Posted by: Matt | October 24, 2007


Oakley Hall
471 pgs.

This Western novel was a finalist for the Pulitzer Prize and has been brought back into print by the NYRB Classics. Thank goodness for that as it is a terrific book.

Warlock is the name of a small ficitional mining settlement in the American west. The year is 1880 and this small town has a problem with cowboys, cowboys who like to come in and shoot up the town and its inhabitants. The county sheriff refuses to enforce the law in Warlock as it lies too far from the county seat; the only protection the town has is a deputy which position has been passed on all too often as they either run or are shot dead within a short time of taking it up. Fed up with lawlessness, the town merchants decide to hire a famous gunman as marshal.

This is actually a pretty complex story, involving several main characters. There isn’t really one that stands above the rest. There is Marshal Blaisedell, his gambling friend Tom Morgan, the new Deputy Gannon, and a host of other characters. The interactions between the cast are at times subtle and other times violent. Probably the best element of the book is the complexity of the characters relationships.

At well over 400 pages the novel is fairly lengthy but never feels poorly edited. I found myself beginning to think about how it all might end about half way through, not out of boredom but out of curiosity as to how the several relationships would play out.

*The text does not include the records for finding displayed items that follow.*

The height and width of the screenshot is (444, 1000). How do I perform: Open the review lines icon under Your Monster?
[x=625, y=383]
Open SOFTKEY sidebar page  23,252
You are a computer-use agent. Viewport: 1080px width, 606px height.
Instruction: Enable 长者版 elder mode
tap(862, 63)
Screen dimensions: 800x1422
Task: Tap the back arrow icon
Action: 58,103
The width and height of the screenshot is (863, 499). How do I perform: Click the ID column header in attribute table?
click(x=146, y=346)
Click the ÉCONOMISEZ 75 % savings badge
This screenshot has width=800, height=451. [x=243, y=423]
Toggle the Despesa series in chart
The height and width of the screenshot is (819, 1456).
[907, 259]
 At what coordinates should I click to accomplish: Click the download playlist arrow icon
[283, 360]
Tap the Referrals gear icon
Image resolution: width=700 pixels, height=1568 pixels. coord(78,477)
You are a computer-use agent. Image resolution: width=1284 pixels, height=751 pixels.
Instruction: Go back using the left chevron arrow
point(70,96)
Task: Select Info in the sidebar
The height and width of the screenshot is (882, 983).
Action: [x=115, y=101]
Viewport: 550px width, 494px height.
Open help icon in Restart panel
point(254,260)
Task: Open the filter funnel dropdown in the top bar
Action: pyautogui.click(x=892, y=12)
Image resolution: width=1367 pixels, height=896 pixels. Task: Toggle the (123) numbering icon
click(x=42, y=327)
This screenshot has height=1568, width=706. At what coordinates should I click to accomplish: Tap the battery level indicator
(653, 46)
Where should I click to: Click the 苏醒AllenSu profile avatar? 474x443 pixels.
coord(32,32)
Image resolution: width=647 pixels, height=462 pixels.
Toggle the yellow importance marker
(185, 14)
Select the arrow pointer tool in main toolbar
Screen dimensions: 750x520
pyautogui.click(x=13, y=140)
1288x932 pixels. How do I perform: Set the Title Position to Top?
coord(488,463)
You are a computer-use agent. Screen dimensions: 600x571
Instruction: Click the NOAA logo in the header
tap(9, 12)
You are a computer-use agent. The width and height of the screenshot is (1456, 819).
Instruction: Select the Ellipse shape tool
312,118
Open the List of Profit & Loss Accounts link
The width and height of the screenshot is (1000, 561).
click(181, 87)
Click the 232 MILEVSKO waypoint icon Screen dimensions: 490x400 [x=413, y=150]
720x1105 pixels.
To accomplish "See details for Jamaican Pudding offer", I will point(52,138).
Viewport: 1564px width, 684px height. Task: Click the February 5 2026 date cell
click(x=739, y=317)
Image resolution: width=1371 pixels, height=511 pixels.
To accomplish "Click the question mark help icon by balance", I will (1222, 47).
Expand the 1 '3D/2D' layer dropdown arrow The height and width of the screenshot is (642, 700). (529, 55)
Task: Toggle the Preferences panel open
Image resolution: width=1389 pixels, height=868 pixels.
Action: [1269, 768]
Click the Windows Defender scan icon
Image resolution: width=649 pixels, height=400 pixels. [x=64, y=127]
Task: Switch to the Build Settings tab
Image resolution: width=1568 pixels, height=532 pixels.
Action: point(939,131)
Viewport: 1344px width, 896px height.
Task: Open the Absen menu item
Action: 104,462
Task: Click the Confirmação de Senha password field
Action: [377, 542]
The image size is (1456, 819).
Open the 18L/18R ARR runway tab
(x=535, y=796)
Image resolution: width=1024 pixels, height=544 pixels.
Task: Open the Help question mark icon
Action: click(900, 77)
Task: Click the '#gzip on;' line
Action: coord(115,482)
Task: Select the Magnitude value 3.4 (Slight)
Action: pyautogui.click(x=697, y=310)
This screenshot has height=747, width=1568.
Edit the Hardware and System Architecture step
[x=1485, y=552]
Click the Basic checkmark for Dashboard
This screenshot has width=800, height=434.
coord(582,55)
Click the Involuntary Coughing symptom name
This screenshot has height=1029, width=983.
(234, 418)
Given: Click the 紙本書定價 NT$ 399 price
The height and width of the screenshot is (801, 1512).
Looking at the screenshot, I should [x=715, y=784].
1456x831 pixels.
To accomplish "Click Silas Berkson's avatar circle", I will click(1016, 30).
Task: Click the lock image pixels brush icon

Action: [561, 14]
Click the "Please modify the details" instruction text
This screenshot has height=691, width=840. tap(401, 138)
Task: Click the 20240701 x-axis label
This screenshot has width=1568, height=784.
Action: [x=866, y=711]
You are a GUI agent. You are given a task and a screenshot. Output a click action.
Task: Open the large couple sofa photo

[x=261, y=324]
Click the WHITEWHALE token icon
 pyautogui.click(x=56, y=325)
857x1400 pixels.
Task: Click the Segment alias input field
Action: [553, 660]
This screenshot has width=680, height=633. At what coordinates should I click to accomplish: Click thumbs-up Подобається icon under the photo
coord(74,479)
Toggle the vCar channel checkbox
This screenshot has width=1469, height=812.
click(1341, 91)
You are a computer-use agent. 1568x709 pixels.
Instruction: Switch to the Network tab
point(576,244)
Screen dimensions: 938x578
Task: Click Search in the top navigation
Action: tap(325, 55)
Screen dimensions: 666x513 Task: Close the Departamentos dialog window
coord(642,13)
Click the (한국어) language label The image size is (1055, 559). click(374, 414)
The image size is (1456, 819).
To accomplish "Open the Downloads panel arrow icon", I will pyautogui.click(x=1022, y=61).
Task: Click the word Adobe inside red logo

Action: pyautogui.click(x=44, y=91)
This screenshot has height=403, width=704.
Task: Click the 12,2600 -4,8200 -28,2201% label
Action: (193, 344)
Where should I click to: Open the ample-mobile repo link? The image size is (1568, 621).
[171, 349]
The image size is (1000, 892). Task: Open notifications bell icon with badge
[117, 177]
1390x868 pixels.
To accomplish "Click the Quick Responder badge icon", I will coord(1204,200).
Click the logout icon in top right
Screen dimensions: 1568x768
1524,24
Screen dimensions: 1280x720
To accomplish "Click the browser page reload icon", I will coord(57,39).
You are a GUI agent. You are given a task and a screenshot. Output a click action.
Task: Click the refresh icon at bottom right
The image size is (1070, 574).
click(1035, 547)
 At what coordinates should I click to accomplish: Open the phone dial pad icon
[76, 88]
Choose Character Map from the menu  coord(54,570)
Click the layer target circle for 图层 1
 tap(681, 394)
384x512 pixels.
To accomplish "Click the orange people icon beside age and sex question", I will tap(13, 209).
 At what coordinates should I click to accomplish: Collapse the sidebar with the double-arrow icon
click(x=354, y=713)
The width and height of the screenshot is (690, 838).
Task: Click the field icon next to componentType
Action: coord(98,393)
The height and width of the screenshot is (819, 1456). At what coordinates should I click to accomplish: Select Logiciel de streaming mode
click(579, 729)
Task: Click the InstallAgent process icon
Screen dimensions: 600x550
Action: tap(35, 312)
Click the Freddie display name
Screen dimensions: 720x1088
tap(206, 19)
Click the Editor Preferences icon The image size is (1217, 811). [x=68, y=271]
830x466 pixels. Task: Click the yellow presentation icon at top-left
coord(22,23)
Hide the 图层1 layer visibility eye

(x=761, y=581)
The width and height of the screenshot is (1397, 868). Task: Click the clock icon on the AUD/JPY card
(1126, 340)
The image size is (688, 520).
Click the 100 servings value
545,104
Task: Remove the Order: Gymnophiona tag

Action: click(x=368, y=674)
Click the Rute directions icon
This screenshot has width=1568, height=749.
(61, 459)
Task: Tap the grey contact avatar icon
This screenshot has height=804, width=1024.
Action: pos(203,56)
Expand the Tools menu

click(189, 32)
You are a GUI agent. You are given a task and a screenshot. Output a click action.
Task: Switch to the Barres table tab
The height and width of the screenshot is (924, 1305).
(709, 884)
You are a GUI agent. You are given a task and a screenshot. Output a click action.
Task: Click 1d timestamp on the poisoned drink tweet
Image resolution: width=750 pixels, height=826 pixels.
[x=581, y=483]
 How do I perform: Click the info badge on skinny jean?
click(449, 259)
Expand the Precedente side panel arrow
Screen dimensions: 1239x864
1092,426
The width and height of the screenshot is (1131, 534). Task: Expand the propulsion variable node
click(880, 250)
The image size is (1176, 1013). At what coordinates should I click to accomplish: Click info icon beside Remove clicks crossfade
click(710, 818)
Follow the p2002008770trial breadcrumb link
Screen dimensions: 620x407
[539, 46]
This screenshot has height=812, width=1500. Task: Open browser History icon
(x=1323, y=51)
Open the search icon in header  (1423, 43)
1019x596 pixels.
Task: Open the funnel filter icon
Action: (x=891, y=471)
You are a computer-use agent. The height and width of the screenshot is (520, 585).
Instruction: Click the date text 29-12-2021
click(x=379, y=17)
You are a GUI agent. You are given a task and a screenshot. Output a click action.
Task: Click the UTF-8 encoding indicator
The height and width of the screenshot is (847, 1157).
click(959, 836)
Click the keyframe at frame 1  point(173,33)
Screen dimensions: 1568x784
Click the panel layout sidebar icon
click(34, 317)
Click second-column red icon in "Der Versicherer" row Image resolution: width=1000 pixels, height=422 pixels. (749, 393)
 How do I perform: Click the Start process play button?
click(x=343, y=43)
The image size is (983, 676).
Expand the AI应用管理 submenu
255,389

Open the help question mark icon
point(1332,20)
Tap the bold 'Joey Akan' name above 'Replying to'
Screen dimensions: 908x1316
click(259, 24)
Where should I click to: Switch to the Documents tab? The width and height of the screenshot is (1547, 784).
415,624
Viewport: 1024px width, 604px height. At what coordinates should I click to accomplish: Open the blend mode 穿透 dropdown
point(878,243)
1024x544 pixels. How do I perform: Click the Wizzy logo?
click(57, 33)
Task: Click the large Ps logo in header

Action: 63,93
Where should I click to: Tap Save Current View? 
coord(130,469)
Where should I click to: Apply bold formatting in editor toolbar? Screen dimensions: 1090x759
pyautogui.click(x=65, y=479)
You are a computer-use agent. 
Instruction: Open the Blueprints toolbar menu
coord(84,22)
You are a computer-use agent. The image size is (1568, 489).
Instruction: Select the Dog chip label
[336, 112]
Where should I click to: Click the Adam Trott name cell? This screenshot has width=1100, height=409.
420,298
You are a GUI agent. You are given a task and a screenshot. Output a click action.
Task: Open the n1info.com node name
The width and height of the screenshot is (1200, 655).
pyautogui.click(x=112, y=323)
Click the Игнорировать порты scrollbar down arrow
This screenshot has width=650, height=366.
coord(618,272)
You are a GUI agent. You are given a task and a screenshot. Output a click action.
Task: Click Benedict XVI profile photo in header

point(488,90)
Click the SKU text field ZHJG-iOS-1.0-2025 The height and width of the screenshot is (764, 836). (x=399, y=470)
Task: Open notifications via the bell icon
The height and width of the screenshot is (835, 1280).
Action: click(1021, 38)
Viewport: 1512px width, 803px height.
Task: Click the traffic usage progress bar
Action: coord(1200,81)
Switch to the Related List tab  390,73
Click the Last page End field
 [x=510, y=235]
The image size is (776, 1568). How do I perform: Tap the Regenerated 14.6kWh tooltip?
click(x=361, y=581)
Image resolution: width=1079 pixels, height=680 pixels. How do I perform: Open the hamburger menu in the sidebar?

This is the second Western I have read this year, the second I have ever read actually. And although I don’t define myself as a fan of Westerns they have both been very good. This one comes in a pretty close second to Blood Meridian. It is not difficult to see why Warlock was a Pulitzer Prize finalist. It’s a novel about honor and dishonor, pride and humility, bravery and cowardice. Is there justice? And must it be obtained at any price? When do you take a stand and when do you turn tail and run? These are old themes, but turned out very well by Mr. Hall with some deep characterization to boot. I suggest this to anyone, Western fans or otherwise.

Rating: 4.5



  1. Nice. I’ve been ifing and buting about whether I should get this book every time I flip through my NYRB catalogue. Glad you read it so I could get a take on it from someone’s whose taste I’m familiar with.